I've written about the in-clinic dermaplaning treatment before. Dr. David Jack offers the treatment at his Harley Street Clinic, where he uses a medical-grade scalpel "to gently scrape the top layer of dead skin cells away to reveal a brighter and smoother complexion." As we age, cell turnover decreases, and it affects our skin cells, too—which is why our complexions' textures and tones often change as we get older.
The Benefits of Dermaplaning
• Smoothes skin
• Improves texture
• Unclogs pores
At home, I've found dermaplaning leaves my skin incredibly smooth—we're talking baby soft. It also unclogs pores and removes facial hair. In Dr. Jack's capable and expert hands, you'll be removing a lot of dead skin, more than you could at home. "It removes around two to three weeks' worth," he says. "It is recommended to have this treatment at least at four-week intervals. This allows for the skin to complete its normal skin rejuvenation cycle of 30 days."
When I do it, it's not quite such a close shave. I use Tinkle Hair Removers, and these are just sharp enough to remove hairs and buff away at the skin. Since dermaplaning, I've noticed not only is my skin more glowing and smooth but, as I mentioned, makeup application is much easier. It's a bit like when you have your walls skimmed and plastered before painting them. Dermaplaning creates a smooth surface on which you can apply makeup; there's no peach fuzz or rough skin getting in the way. A smoother surface also reflects light more effectively, which is why your skin will glow.
How to Prepare
First off, I always make sure I've removed my makeup and thoroughly washed my face. There's no need to exfoliate on the same day, as dermaplaning does that work for you.
What to Expect
As for frequency, I tend to shave my face twice a week. On the days when I'm not dermaplaning, I'll use an acid-based face peel like Vichy Idéalia Peel ($37) to keep cell turnover at its peak.
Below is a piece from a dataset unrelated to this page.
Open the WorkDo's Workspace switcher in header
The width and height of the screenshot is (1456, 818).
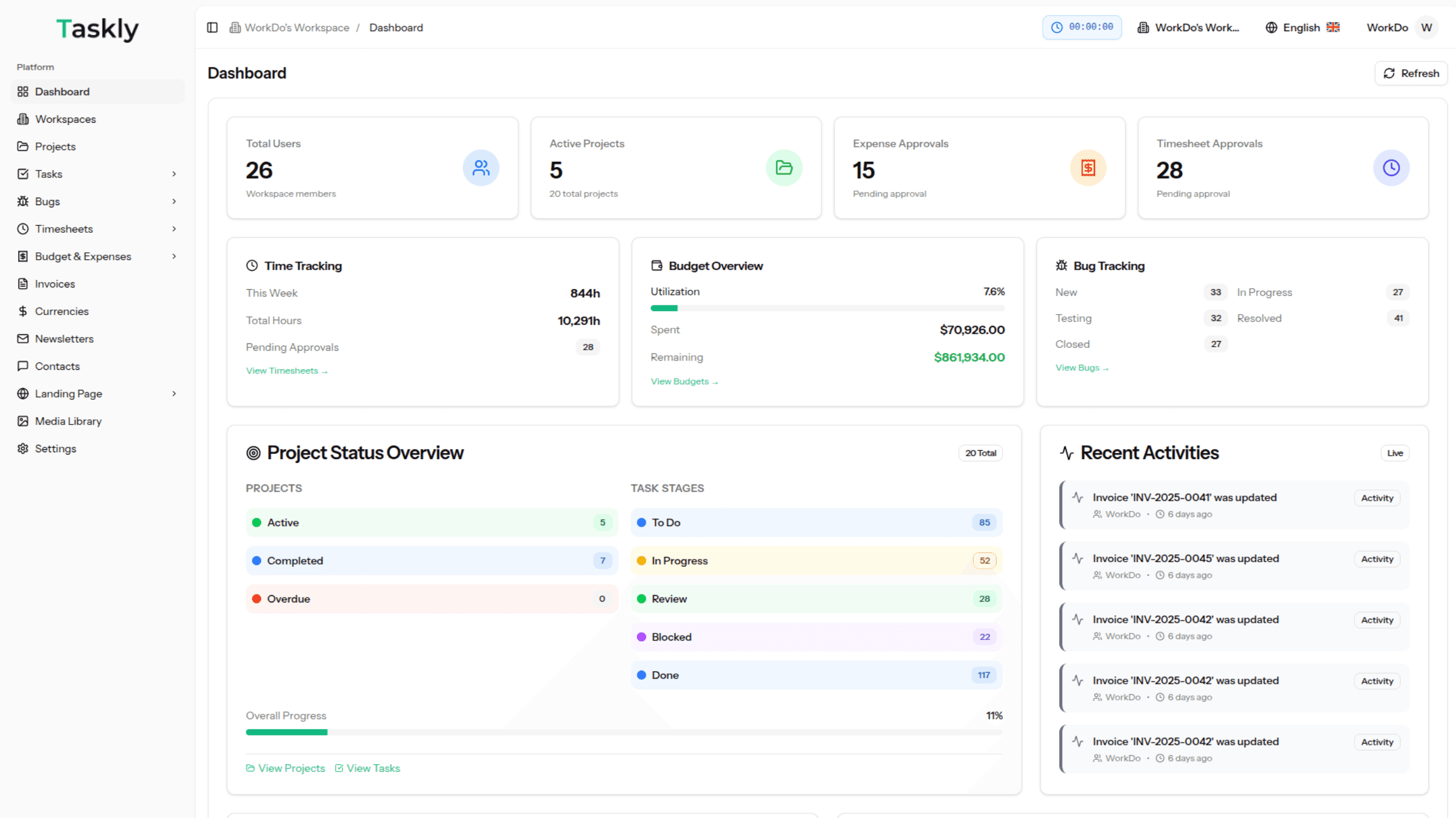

If you have sensitive or dry skin, go easy and start by shaving just once a week, and forgo the peel. Afterward, use an alcohol-based toner or wipe to give the blade a clean before the next use.
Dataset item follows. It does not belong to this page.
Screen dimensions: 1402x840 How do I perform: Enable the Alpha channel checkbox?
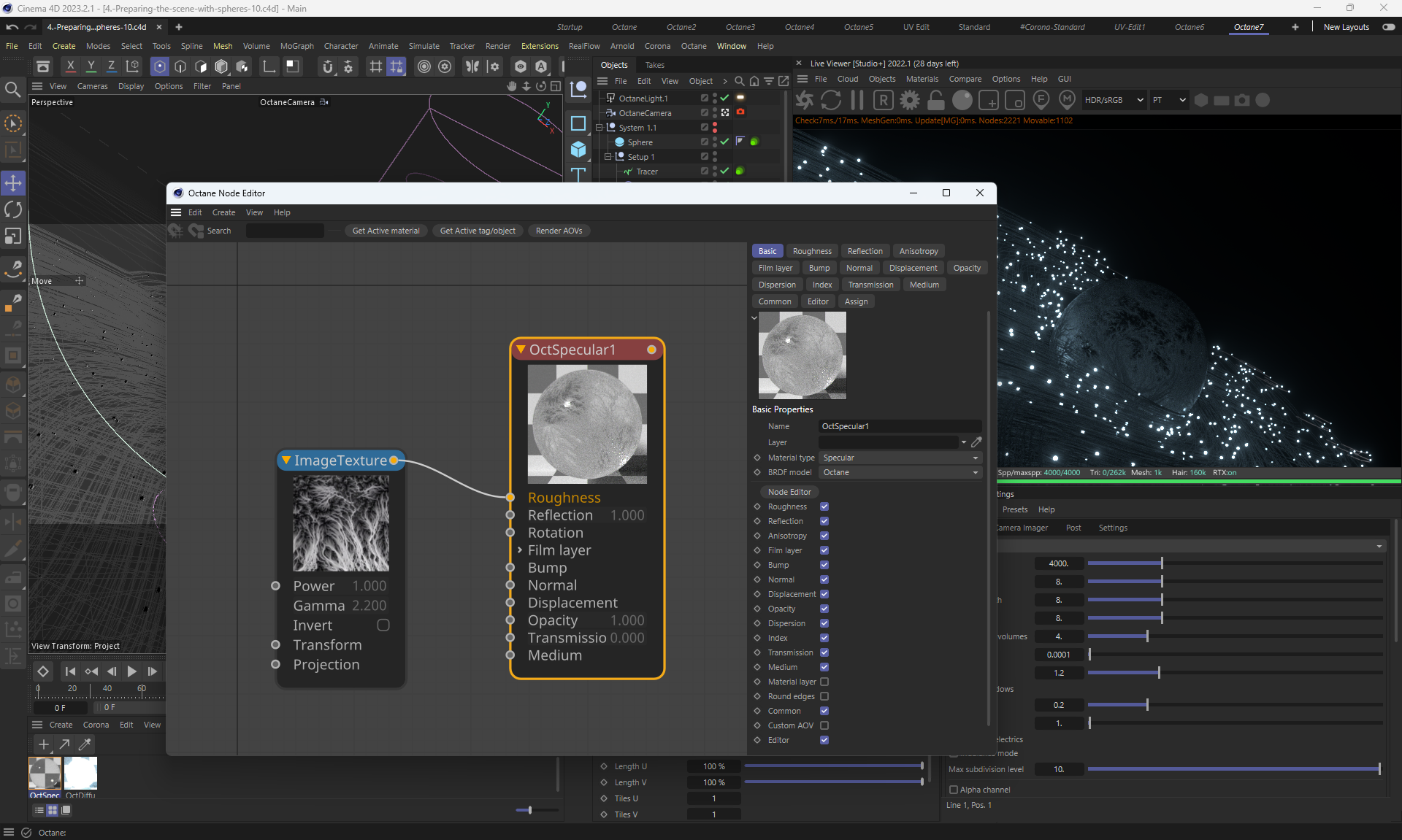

The end goal with dermaplaning is supple, smoother skin—but as anyone who's ever shaved their legs can attest, that often comes at a cost. If you're using an actual razor (particularly one not meant for the face), you might see some cuts, which is why it's so important to undertake the dermaplaning process slowly. Otherwise, some redness might result.
After dermaplaning, I layer on my usual serums: BareMinerals Blemish Remedy ($42), SkinCeuticals H.A. Intensifier ($100), and then a vitamin C serum if I'm doing this in the morning—either Clinique Fresh Pressed Daily Booster with Pure Vitamin C ($20) or Dr. Dennis Gross C + Collagen Brighten & Firm Vitamin C ($78). I'll follow with an SPF: I like Elizabeth Arden Prevage City Smart Broad Spectrum SPF 50 Hydrating Shield ($68), which is incredibly lightweight and also protects the skin from pollution (crucial if you live in a city).
The Final Takeaway
Shaving doesn't make hair grow back faster or thicker, I promise. The thicker hairs just feel a little stubbly because the hair now has a blunt edge; you won't notice this with the peach fuzz because it is so fine. You can combine dermaplaning with waxing, threading, or laser so you can reap the skin-glowing benefits without unwanted thick hair.